Action requise 1 →
Pour chaque affirmation, indiquez si elle concorde avec le texte sur le discours de M. Marzouki. Répondez par oui ou par non, puis citez mot pour mot le passage du texte qui tranche. (a) Pierre Lellouche a assisté à la réception du président tunisien. (b) Jacques Myard a assisté au discours du président Marzouki. (c) Le parti de M. Marzouki est un parti de centre-gauche.
Action requise 2 →
Reprenez, s'il vous plaît, le texte sur le discours de M. Marzouki à partir de sa dernière phrase et poursuivez-le.

Texte d'étude →

Les sièges réservés aux députés UMP sont restés vacants dans leur grande majorité.Et pour ceux présents, ils n’ont pas participé à l’ovation consacrée au président tunisien à l’issue de son discours.
L’ancien secrétaire d’Etat Pierre Lellouche a prévenu qu’il n’assisterait pas à la réception du président tunisien, jugeant que le processus démocratique en cours en Tunisie n’était "pas encore stabilisé".
"Il y a une différence entre reconnaître un Etat, l’aider, et en même temps, donner cette espèce d’onction qui consiste à venir dans l’hémicycle de l’Assemblée nationale", a-t-il estimé.
le président l’Assemblée nationale "Claude Bartolone en fait un peu trop!", a estimé un autre député conservateur français Jacques Myard, qui a toutefois assisté au discours et à la réception donnée en l’honneur du président Marzouki. "Nous allons être obligés de dialoguer avec la Tunisie", a-t-il dit.
Lors de son discours, M. Marzouki a longuement justifié l’alliance de gouvernement que son parti de centre-gauche a formée avec le parti islamiste Ennahda.

Contenu des données →
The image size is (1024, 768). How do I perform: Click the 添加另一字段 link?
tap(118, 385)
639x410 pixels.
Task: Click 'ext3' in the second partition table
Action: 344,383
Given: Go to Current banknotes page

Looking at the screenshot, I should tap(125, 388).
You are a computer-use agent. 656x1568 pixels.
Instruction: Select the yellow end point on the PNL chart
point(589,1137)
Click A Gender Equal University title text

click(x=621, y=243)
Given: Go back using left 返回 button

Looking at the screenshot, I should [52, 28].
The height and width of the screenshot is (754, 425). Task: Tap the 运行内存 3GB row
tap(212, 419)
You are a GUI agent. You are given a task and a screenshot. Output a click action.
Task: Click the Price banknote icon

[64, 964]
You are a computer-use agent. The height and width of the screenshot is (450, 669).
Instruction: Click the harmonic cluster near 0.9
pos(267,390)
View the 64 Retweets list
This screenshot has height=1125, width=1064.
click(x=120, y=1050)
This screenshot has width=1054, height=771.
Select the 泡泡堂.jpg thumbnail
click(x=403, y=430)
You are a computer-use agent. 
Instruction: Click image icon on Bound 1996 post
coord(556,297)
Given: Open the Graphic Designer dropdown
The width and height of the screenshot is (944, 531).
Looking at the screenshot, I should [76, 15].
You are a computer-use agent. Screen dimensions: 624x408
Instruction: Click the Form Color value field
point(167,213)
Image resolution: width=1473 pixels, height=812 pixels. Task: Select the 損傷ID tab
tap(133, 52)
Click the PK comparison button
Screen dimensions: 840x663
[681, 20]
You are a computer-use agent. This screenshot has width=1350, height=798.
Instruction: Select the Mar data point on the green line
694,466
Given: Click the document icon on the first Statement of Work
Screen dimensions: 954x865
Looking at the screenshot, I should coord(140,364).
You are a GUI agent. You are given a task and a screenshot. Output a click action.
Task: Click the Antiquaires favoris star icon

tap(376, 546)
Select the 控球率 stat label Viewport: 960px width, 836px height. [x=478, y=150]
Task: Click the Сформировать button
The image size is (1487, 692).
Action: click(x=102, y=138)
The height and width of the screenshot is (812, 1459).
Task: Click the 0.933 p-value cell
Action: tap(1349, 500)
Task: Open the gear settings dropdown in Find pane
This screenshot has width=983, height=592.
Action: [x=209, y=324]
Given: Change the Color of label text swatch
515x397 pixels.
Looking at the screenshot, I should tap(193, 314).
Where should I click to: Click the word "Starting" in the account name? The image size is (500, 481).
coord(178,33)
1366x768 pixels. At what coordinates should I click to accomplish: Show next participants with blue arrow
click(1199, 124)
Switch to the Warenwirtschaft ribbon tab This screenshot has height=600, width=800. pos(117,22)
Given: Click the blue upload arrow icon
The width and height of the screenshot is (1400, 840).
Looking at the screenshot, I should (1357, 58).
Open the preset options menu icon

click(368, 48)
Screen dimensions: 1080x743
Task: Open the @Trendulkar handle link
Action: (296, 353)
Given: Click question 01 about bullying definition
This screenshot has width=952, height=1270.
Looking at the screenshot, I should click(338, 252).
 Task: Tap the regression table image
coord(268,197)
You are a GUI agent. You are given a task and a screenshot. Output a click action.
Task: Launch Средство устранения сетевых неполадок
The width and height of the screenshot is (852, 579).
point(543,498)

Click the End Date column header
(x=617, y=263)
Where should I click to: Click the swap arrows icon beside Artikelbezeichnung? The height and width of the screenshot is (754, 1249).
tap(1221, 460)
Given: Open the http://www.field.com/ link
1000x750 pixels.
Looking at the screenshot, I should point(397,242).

Réponse rédigée 1 →
(a) Non : « L’ancien secrétaire d’Etat Pierre Lellouche a prévenu qu’il n’assisterait pas à la réception du président tunisien ».
(b) Oui : « qui a toutefois assisté au discours et à la réception donnée en l’honneur du président Marzouki ».
(c) Oui : « l’alliance de gouvernement que son parti de centre-gauche a formée avec le parti islamiste Ennahda ».

Réponse rédigée 2 →
"On me pose souvent la question: est ce que la Tunisie est tombée dans l’escarcelle de l’islamisme ? La réponse est non, la Tunisie est tombée dans l’escarcelle de la démocratie", a dit M. Marzouki, sous les applaudissements des députés français, nettement plus nourris à gauche qu’à droite.
Il a également assuré que ses amis lui posaient "sans cesse" une "délicate question: +l’alliance de démocrates laïcs avec des islamistes relève-t-elle de l’opportunisme politique ou de la naïveté?+". "La réponse est simple: ni de l’un ni de l’autre, mais d’une longue histoire commune, d’un pari sur l’avenir", a-t-il lancé.
"De la même façon qu’il existe en Occident des chrétiens-démocrates, il y a et il y aura dans le monde arabe des partis islamo-démocrates dont Ennahda n’est que le prototype tunisien", a-t-il assuré.
"Ennahda a adhéré à la démocratie, certains disent par tactique, d’autres comme moi-même, disent par conviction. (…) L’avenir dira qui a eu raison, dans sa méfiance ou dans sa confiance", a-t-il lancé, assurant que "c’est la force de la démocratie d’avoir pu apprivoiser et intégrer des forces qui lui étaient au départ hostiles".
M. Marzouki a aussi rappelé "qu’une fraction de la France officielle a soutenu la dictature qui nous a opprimés", une référence au régime de Ben Ali, qui régna sans partage pendant 23 ans (1987-2011).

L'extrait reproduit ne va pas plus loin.